As a gospel music singer and evangelist, Sheard's quick to say that her sins are no less problematic that anyone else's. In a transparent moment with CP, she recalled how her struggles with a previous toxic relationship once led to a fist fight with another woman that could have ended her career.
Soon after she graduated high school, Sheard said she threatened and hit a young woman who was getting too close to her then boyfriend. When it was time for the singer to attend the Grammy Awards with her mother after the altercation, police were looking for the young singer.
Sheard said she never forgot the moment or what God taught her about it.
"I feel like the Lord allowed me to experience that to show me, 'If you continue to stay connected to the wrong people and if you continue to act out of emotion and not use wisdom, you will destroy moments like this of being an the Grammys. You'll have moments like this where people won't want to deal with you because you bring drama,'" she said. "I'm a strong believer that your gift can take you someplace but it's your character that keeps you there. That's definitely a moment where I did not use discretion."
The singer hopes stories like these can help people avoid making the same mistakes where they allow their emotions to rule over wisdom.
"I want to maybe be like that big sister or that sister that someone has never met to say, 'Hey, don't go down this road. This road goes left and ends up here," she said. "I'm excited about doing it; however, I do believe in using discretion with what you share. So I hope I do display that with my transparency."

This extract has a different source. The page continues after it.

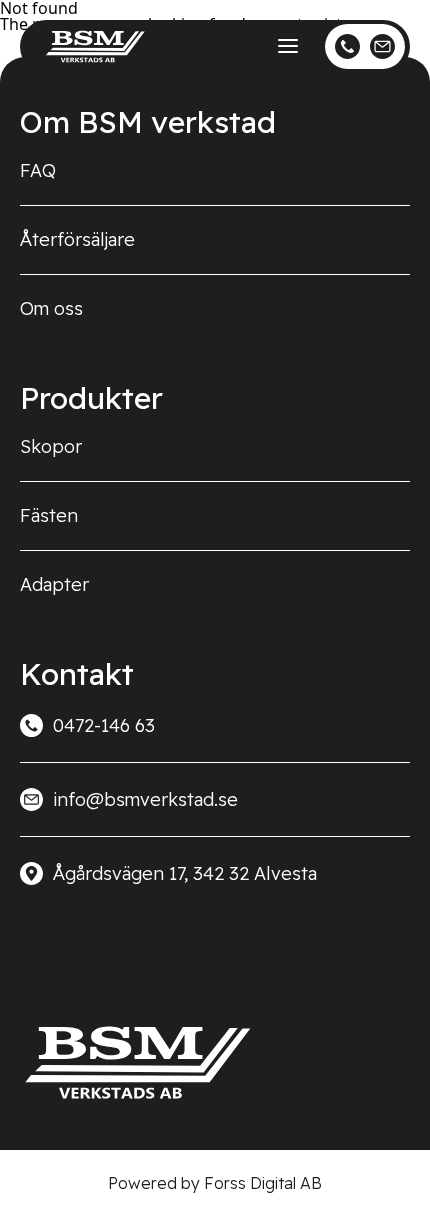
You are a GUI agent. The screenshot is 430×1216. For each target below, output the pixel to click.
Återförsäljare (77, 239)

While she seeks to inspire people by sharing the wisdom she gained from the moments she's not so proud of, Sheard also serves as a positive example of a Godly woman who uses her faith in her entrepreneurial pursuits.
Sheard is a business owner who launched her Eleven60 clothing line in 2015, and will share all of the things she's learned about budgeting and branding in a webinar called Kierra's Krash Kourse on March 27–28.
"I used to be terrible with my money. I'm still asking my dad to loan me some money for part of the clothing line," she admitted. "In Kierra's Krash Kourse you'll get tips which over time have allowed me to recoup that money once the Lord saw, 'Oh, she's a better steward of her money. Now she needs it so she can fund whatever ideas that she has."
With all of her entrepreneurial endeavours, Sheard still makes time for her music. Her song "Hang On" currently sits at No. 3 on Billboard's "Hot Gospel Songs" charts.
Outside of being a gospel singer and entrepreneur, Sheard is also working hard to help people develop their own personal relationship with God.
"I hope they're all inspired to really get to know God for themselves. Unfortunately, so many times I'll say 'Oh, God is just too complicated to love,' or we'll say, 'I'll push it off for when I'm ready to give my life to Christ,'" she said, advising people to just give in to God's love. "Just allow His love to overflow and correct what is wrong and what could be better. It's the best thing that could ever happen to you."